◆ QUÉ DEBES HACER ◆
Cita literalmente el pasaje del texto sobre el vaso de la bodega: empieza en las palabras "Era el vaso, o" y detente después de "todo un arte.".

◆ FRAGMENTO PROPORCIONADO ◆

┄┄┄┄┄┄┄┄┄┄

Mis primeros tragos mozos procedieron de un vaso popular, escondido en la oscuridad de una bodega, alimentado por las arañas de la cueva y enjuagado con el zumo de vid que resbaló sobre mis labios desde bien entrada la adolescencia.
Era el vaso, o los vasos, de alguna de las bodegas de los pueblos zamoranos de los valles de Benavente, en los que beber era religión y hacerlo con la rebeldía del que sabe que es cosa de mayores, todo un arte.
El vaso era el vaso de todos los que peregrinaban desde el casco urbano hasta las bodegas de las afueras para extraer de la cuba el vino del almuerzo. Quien más, quien menos, tenía su bodega, equipada con ese vaso preparado para el trago de vino en compañía del propietario, quien hacía el mayor gesto de generosidad al cederlo y recogía la satisfacción de a quien invitaba desde la campechanía de lo habitual y con la garantía de que el invitado degustaba algo que pocas veces tenía a su alcance el resto del año.
Nadie decía que le daba asco, ni repelús. Ni, por supuesto, nadie negaba el trago de la caballerosidad, ni los más pijos capitalinos, ni las señoras más escrupulosas, ni los señores más exquisitos. El vaso era el vaso y si lo agradecías con alguna alabanza referida a las virtudes del caldo o a la bondad de la temperatura que lo cobijaba en aquellas cuevas cavadas bajo tierra, lo fácil era que el anfitrión prolongara su estancia en la bodega para deleitarte con alguna lata de mejillones en escabeche o con alguna bolsa de aceitunas de anchoa. De propina, el moje o caldito de las conservas, cuya prioridad para la degustación recaía también en el invitado.
El vaso de la bodega, un rito de marcada tradición que no ha entendido de enfermedades, más allá de la del quite del saber estar y de la del vino a granel al gusto del que nunca bebe o de quien valora la campechanía por encima de la apariencia.

┄┄┄┄┄┄┄┄┄┄

◆ MATERIAL EXTRAÍDO ◆
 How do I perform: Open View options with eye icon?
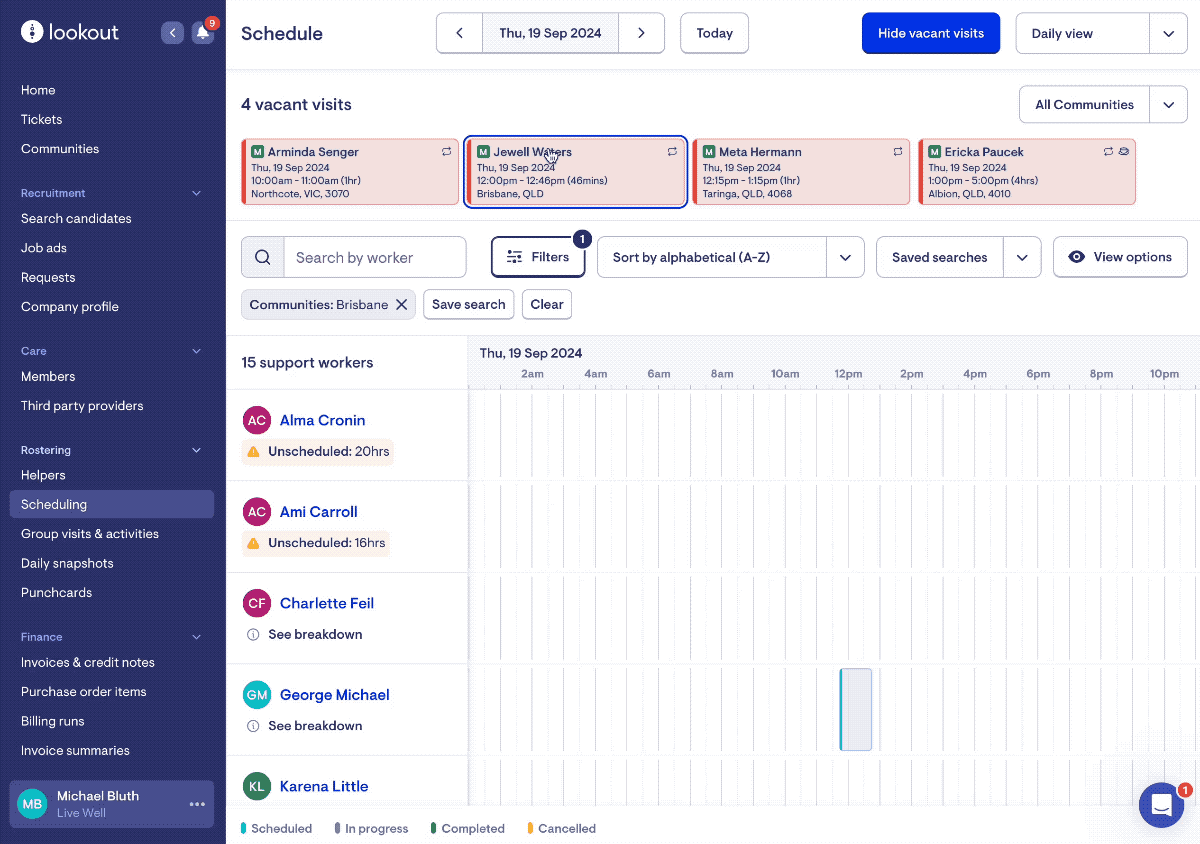pos(1120,257)
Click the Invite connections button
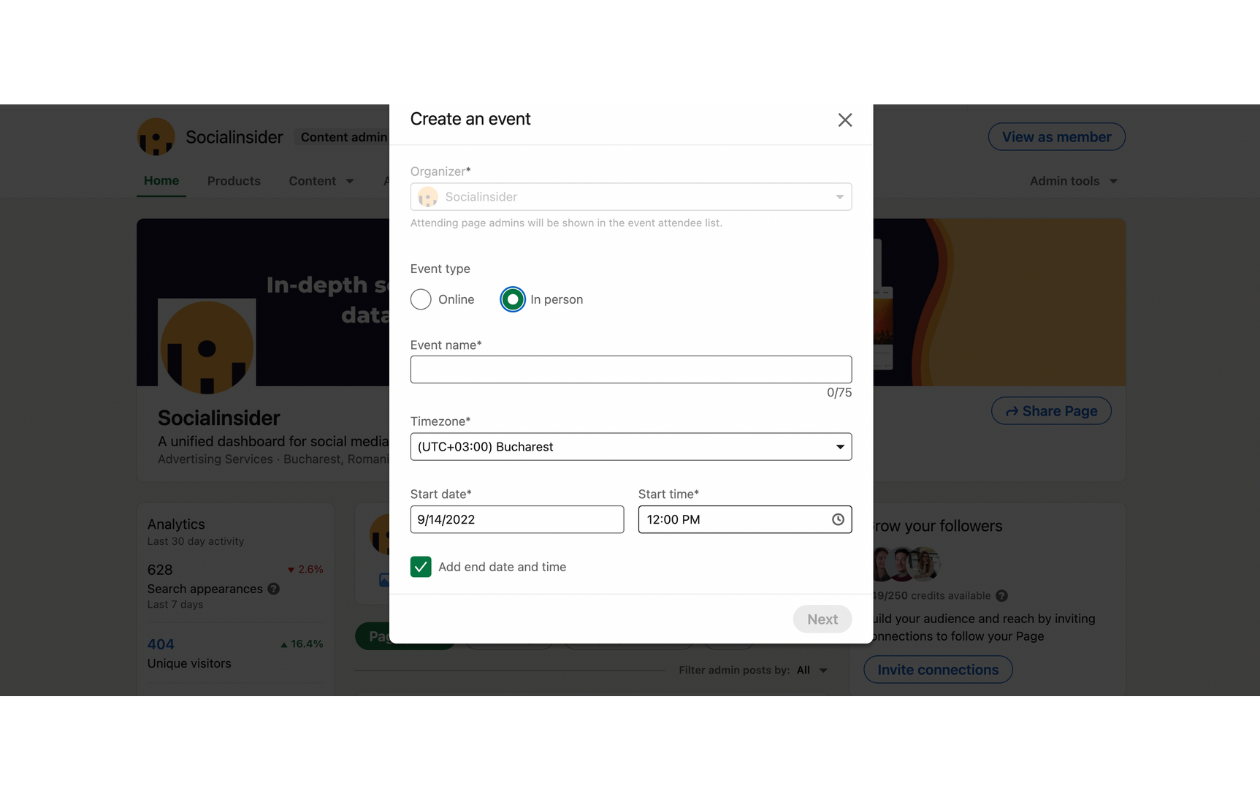The height and width of the screenshot is (800, 1260). tap(938, 670)
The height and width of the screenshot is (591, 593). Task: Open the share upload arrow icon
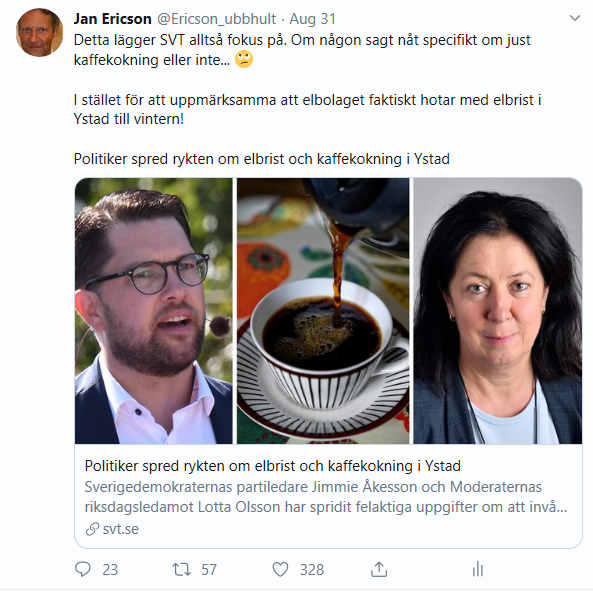(379, 569)
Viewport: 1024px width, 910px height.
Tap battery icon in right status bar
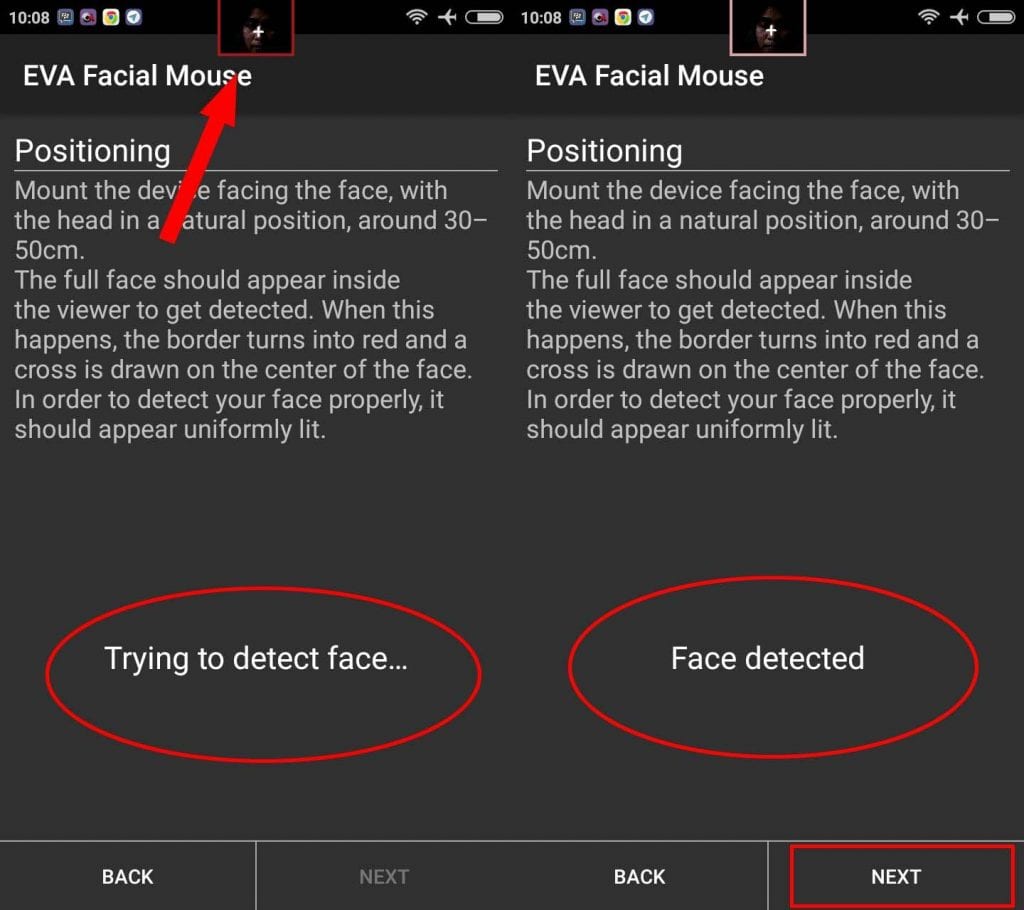pyautogui.click(x=996, y=17)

┄┄┄┄┄┄┄┄┄┄

◆ RESULTADO DEL EJERCICIO ◆
Era el vaso, o los vasos, de alguna de las bodegas de los pueblos zamoranos de los valles de Benavente, en los que beber era religión y hacerlo con la rebeldía del que sabe que es cosa de mayores, todo un arte.